The internal register 100 is a register group for temporarily retaining reference data aligned and sectioned by the data aligner 103 per data. The register inside the processor described in the above section (About Simulated Processing) has simulated this internal register 100. Therefore, in the present invention, a main usage of the present register is to store the reference data to be used when performing the 6-tap FIR filter processing in horizontal, vertical, and diagonal directions and the pixel data after the 6-tap FIR filter processing for performing the 2-tap filter processing.
The command decoder 101 is a module which decodes a command transmitted from the command cache for commanding processings to the SIMD computer 102, the motion vector register 104, and the index generator 105. And, the command is analyzed to perform a processing of writing data to the motion vector register 104.
The SIMD computer 102 is a computer for handling an SIMD processing. Herein, the SIMD processing means a processing system which handles a plurality of data items by one command (command set), and is used when performing same kind of processings to a large amount of data. The SIMD computer 102 is configured by a shift register 200, a computer 201, and a computation result register 202. In the present invention, it is aimed to command a processing by one command for deriving a plurality of results at once from a plurality of reference pixels to derive a half-pel and a quarter-pel.
In the present invention, the SIMD computer 102 is only necessary to process the above mentioned Expression 1 and Expression 2. Meanwhile, there is no problem in providing versatility by providing other functions than that.
The data aligner 103 is a module which converts data transmitted from a data cache 152 or the bus I/F into valid data to memorize the same to the internal register 100.
The motion vector register 104 is a register which temporarily accumulates motion vector information read by the command decoder 101 from the command as motion vector data.
The index generator 105 is a module which generates an index for indexing which reference data accumulated in the internal register 100 is a computing object and how much the shift register 200 in the SIMD computer 102 shifts.

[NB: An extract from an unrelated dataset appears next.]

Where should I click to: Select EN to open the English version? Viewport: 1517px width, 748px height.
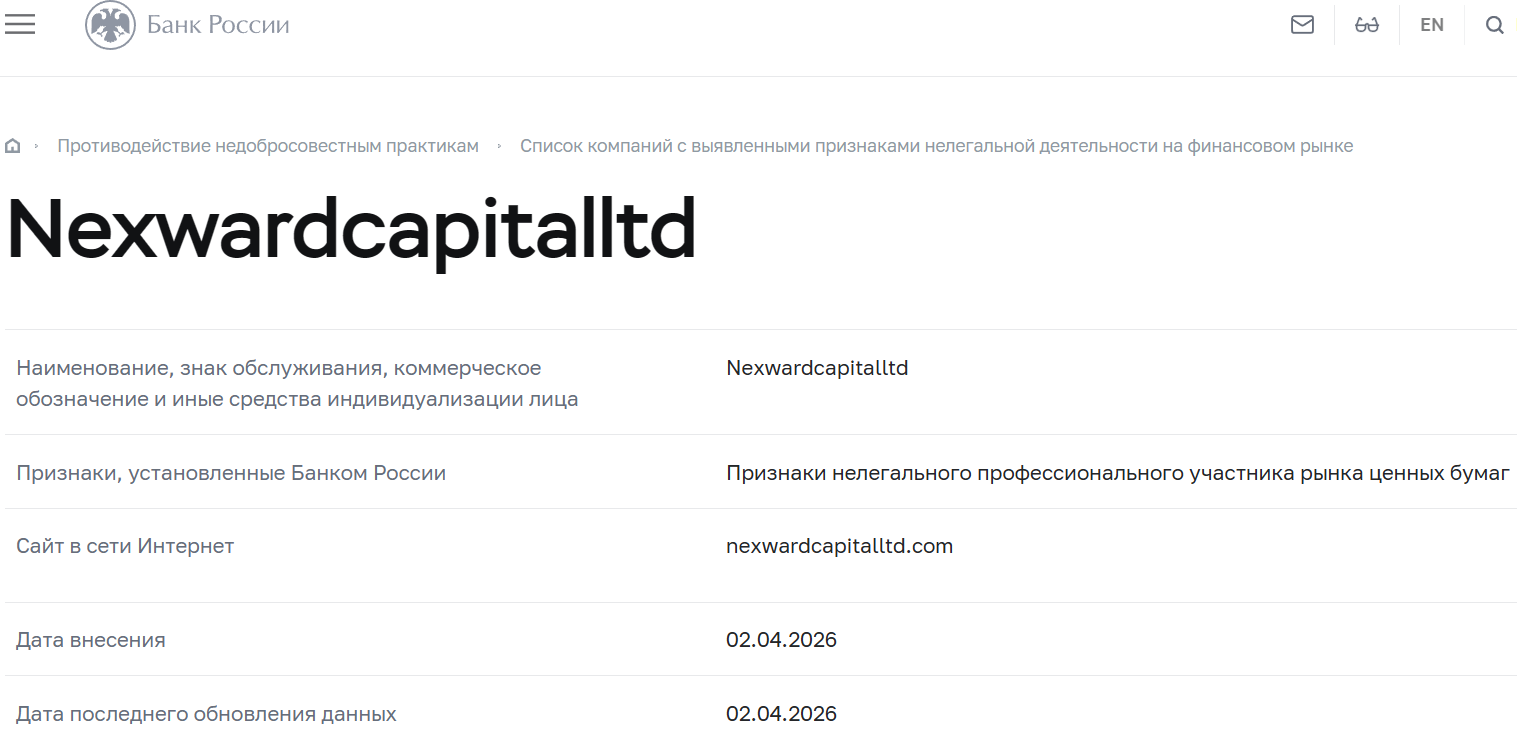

The index generator 105 outputs an index by referring to the output from the command decoder 101 and the motion vector data accumulated in the motion vector register 104 with specifying an address of the internal register 100 and a register number.
The command cache 151 is connected to the internal bus 155, and a command code is supplied via the internal bus 155. And, the command code inputted to the command cache 151 is sent to the computing unit 150.
The data cache 152 is a module which supplies data which the computing unit 150 requires. When there is no proper data, the computing unit 150 reads required data from an external memory (not shown) via the memory I/F 153.
The memory I/F 153 is an interface unit for receiving supplies of command codes and data etc. from the external memory 160.
The I/O 154 is an interface unit for making connections with external processors not shown.
The internal bus 155 is a shared data communication path for making connections among the respective modules in the processor.
In the following, an operation in such a configuration will be described.
The command decoder 101 fetches the command stored in the command cache 151, and according to the decoding result, the reference image data (integer pixel data) is transferred to the data aligner 103 from the data cache 152 and an external memory to input the same to the internal register 100.
Normally, data from data cache and bus I/F has a data width of a power of 2. However, a data width of the internal register 100 and the number of computers in the SIMD computer 102 are not limited to powers of 2, and it is determined according to the embedding condition and so forth. According to control of the command decoder 101, the data aligner 103 handles the reference image data (integer pixel data) as follows.
When the data which the data aligner 103 received is smaller than the data width of the internal register 100, the data aligner 103 once retains the data until the data has the instructed data width and waits for data from the data cache or the bus I/F. When the data instructed by the command decoder 101 is obtained, the data aligner 103 writes the reference image data to the internal register 100.
The index generator 105 generates an index number of the internal register 100 by a reference index number 300 for accessing the internal register 100 by the command decoder 101 and motion vector data 305 stored in the motion vector register 104.
The data selected by the generated index number is received by the shift register 200 of the SIMD computer 102. Further, a computing control signal 301 is outputted by the command decoder 101 and sent to the computer 201 of the SIMD computer 102.
The data at this moment is the one which has been already adjusted by the data aligner 103, and the computer 201 is embedded to match the data width required for executing a computing command. More specifically, when eight computers 201 are provided as in the present invention, the data sent to the SIMD computer is also required to match eight computers.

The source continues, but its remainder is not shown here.